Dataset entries
▼

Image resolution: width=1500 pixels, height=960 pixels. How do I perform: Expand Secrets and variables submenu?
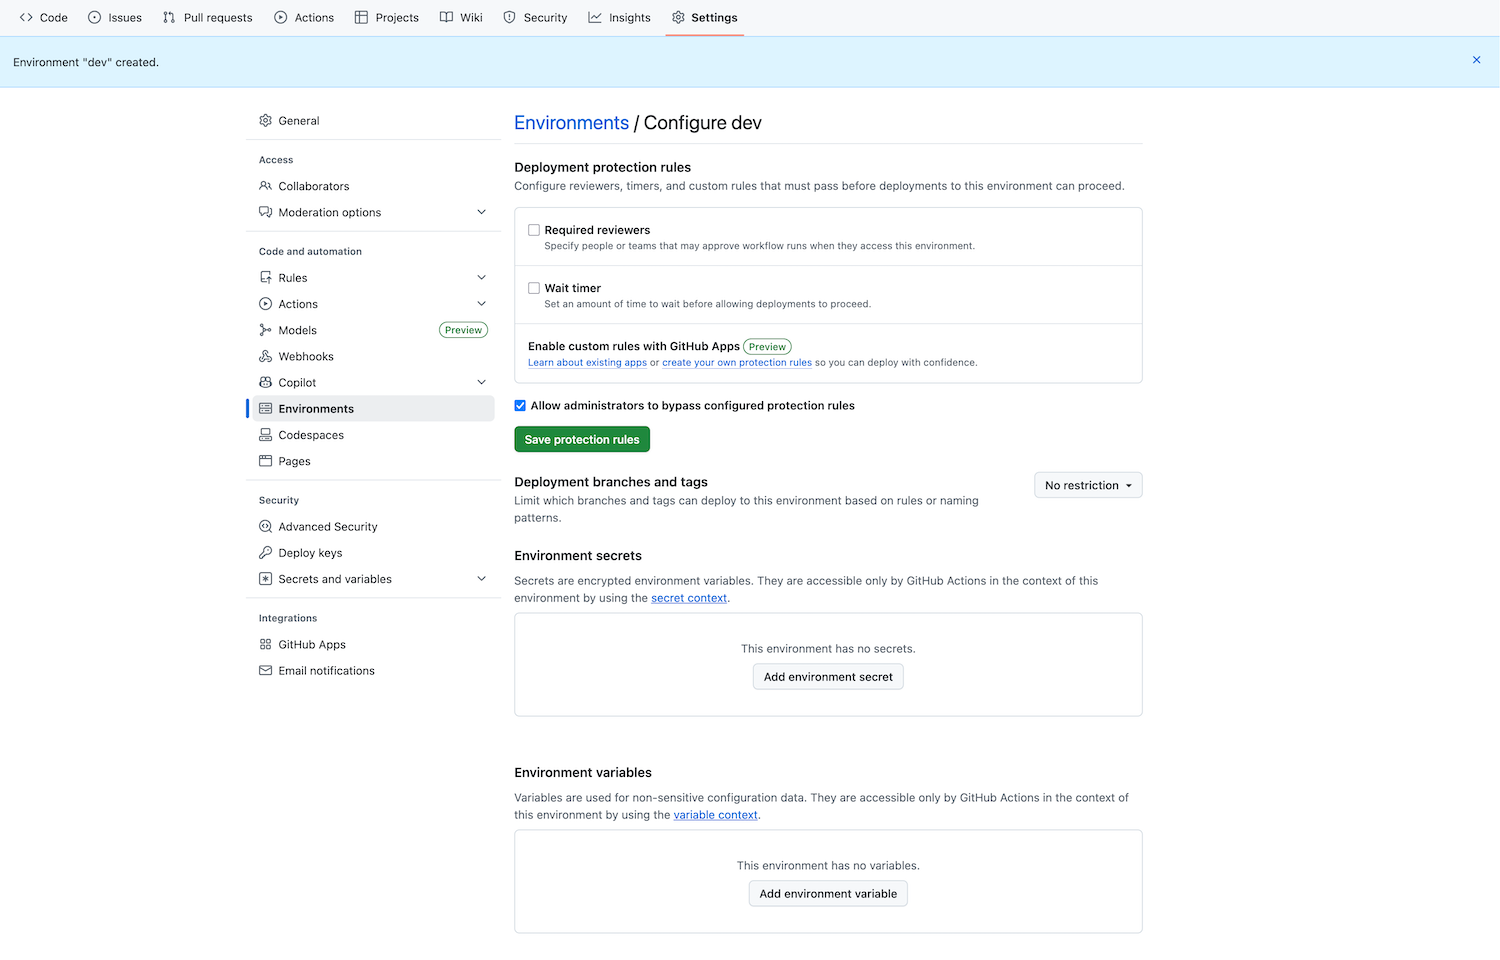click(481, 579)
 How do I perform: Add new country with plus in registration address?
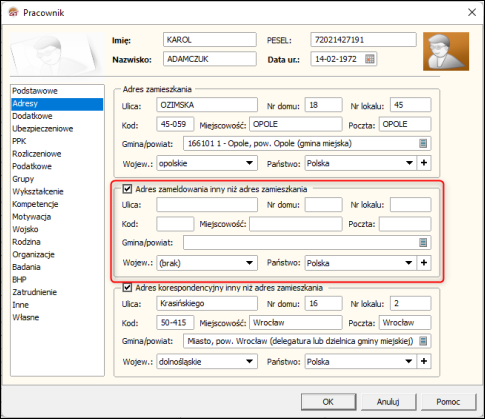point(424,263)
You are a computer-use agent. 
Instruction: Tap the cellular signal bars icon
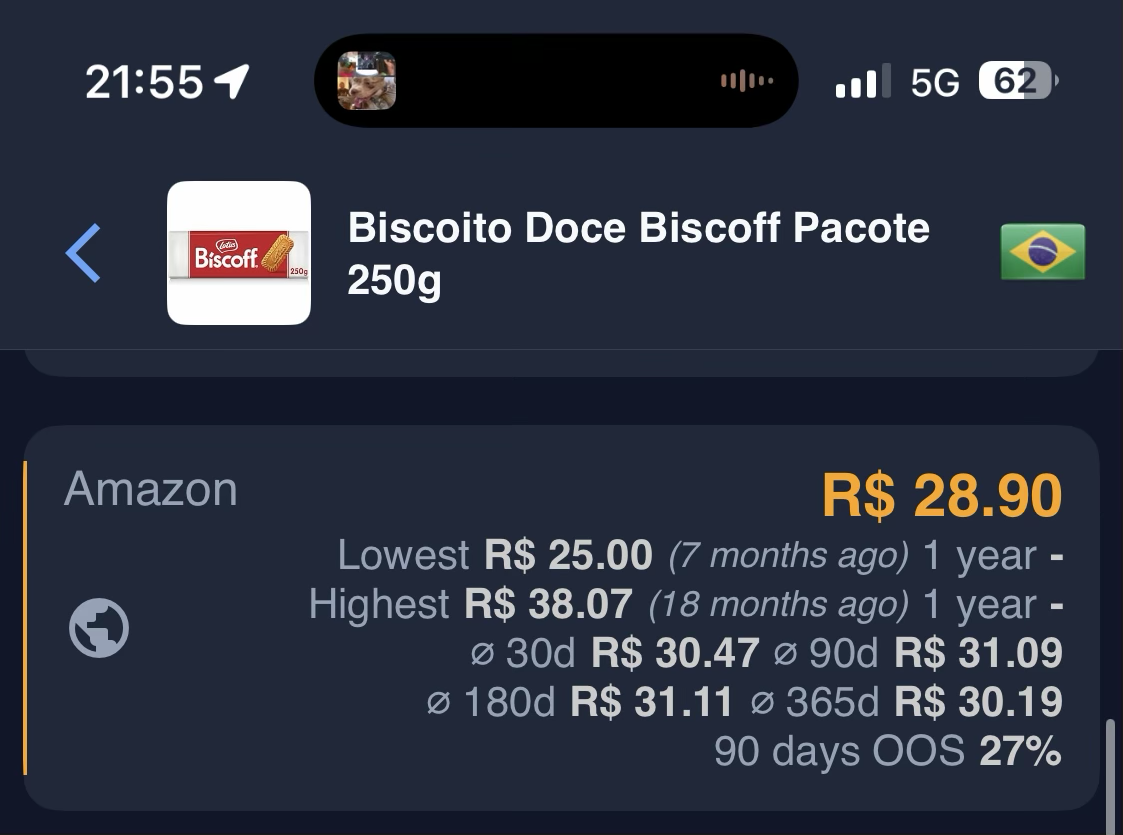tap(863, 80)
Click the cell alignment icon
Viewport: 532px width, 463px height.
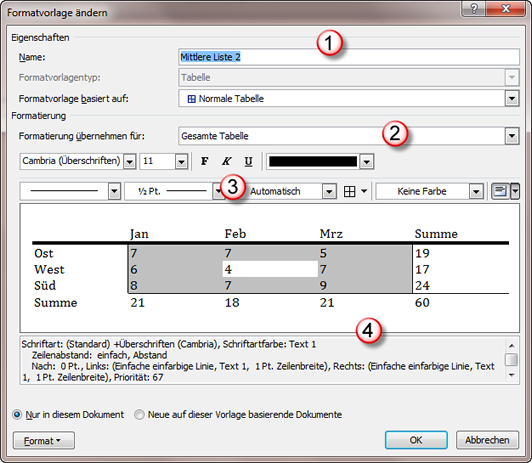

▲

(INSTRUCTIONS TO FOLLOW)
Only an exact copy of the lines from the top of the entries through the line with "You are a computer-use agent.", both included, should be given, with all pictures omitted.

(RESULT)
Image resolution: width=1500 pixels, height=960 pixels. How do I perform: Expand Secrets and variables submenu?
click(481, 579)
 How do I perform: Add new country with plus in registration address?
point(424,263)
You are a computer-use agent. 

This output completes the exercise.